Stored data
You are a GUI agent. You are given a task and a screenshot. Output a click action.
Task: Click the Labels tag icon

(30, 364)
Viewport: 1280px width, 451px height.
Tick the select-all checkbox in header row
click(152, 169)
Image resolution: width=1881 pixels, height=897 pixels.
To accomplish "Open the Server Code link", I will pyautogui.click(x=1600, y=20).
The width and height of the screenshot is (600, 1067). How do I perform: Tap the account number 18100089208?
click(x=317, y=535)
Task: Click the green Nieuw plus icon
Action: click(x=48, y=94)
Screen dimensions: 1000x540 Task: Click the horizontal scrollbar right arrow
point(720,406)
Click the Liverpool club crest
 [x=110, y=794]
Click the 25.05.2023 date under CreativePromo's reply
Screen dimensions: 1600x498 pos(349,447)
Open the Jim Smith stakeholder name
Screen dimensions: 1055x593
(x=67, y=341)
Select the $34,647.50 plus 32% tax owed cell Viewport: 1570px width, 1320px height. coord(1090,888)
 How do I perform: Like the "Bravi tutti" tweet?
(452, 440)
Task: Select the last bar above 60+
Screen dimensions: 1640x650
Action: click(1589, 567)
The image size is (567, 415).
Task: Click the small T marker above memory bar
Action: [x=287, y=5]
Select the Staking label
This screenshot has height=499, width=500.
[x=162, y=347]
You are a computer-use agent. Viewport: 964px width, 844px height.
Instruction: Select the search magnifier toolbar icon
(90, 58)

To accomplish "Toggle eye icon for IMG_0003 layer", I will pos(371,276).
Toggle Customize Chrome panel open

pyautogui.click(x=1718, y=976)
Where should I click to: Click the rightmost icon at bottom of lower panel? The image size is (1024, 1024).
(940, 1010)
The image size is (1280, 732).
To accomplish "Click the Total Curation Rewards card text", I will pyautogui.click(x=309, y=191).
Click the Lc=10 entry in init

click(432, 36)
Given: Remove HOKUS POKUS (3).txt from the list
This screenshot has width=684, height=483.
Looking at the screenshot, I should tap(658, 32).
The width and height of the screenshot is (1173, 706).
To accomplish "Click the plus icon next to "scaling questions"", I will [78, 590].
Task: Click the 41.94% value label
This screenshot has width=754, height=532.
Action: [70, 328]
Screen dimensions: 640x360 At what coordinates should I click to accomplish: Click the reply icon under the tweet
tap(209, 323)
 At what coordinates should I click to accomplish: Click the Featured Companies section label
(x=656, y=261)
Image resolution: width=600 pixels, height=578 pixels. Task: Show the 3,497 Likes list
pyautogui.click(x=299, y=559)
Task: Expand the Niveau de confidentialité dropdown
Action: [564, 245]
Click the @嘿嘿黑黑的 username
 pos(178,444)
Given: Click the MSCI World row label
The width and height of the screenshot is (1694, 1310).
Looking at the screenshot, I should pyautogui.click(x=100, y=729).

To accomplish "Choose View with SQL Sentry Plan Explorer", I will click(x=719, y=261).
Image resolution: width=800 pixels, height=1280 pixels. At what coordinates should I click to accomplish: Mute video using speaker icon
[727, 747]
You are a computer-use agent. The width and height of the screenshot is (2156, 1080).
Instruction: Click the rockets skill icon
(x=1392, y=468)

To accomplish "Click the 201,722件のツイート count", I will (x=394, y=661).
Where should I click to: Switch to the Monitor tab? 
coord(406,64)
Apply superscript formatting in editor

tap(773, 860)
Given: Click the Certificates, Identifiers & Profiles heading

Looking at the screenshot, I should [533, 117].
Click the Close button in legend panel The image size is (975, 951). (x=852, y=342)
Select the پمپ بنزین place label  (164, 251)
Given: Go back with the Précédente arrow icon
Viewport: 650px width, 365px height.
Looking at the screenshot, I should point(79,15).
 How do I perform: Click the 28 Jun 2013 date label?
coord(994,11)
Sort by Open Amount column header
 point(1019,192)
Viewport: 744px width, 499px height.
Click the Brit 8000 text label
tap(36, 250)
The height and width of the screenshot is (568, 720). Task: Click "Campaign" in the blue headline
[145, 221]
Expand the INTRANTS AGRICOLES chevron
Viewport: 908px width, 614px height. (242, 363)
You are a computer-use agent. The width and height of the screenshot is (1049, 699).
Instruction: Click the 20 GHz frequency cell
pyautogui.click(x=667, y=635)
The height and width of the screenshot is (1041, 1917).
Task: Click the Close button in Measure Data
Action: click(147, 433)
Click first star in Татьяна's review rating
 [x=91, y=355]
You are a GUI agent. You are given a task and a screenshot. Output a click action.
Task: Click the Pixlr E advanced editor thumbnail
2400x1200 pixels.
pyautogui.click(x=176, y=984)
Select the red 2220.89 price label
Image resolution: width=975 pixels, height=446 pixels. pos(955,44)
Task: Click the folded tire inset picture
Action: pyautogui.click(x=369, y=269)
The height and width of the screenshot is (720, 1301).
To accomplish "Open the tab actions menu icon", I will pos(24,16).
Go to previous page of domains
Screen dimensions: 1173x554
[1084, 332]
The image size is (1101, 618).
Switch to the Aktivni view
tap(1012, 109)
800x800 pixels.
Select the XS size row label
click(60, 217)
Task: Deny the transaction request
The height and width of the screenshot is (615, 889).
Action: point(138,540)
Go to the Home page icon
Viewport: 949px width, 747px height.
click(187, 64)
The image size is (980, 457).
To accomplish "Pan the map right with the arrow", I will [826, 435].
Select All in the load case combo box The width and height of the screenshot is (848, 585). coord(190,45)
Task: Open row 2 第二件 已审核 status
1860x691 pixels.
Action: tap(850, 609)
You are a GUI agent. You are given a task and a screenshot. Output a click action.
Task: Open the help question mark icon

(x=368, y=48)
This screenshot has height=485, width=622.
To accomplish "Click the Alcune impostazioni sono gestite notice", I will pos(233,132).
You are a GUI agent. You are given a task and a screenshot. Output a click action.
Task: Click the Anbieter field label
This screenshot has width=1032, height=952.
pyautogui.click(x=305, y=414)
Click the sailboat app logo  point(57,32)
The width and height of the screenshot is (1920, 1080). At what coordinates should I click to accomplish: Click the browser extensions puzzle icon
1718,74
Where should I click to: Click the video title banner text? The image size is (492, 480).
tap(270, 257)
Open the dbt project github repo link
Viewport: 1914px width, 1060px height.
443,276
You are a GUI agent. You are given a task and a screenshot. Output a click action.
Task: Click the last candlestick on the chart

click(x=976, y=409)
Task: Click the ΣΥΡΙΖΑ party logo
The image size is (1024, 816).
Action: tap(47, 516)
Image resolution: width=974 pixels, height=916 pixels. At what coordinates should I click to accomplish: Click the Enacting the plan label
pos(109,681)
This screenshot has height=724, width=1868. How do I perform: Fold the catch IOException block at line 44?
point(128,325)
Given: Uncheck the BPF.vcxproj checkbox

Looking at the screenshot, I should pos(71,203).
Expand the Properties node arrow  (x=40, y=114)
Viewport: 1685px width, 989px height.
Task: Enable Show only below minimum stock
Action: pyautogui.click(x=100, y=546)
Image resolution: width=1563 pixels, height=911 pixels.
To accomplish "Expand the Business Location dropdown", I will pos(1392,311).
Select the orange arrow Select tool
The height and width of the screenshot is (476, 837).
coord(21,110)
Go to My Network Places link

WHAT THIS TASK INVOLVES:
Filter the records above down to the lines that hold the string "link".

WRITTEN SOLUTION:
To accomplish "Open the Server Code link", I will pyautogui.click(x=1600, y=20).
Open the dbt project github repo link
Go to My Network Places link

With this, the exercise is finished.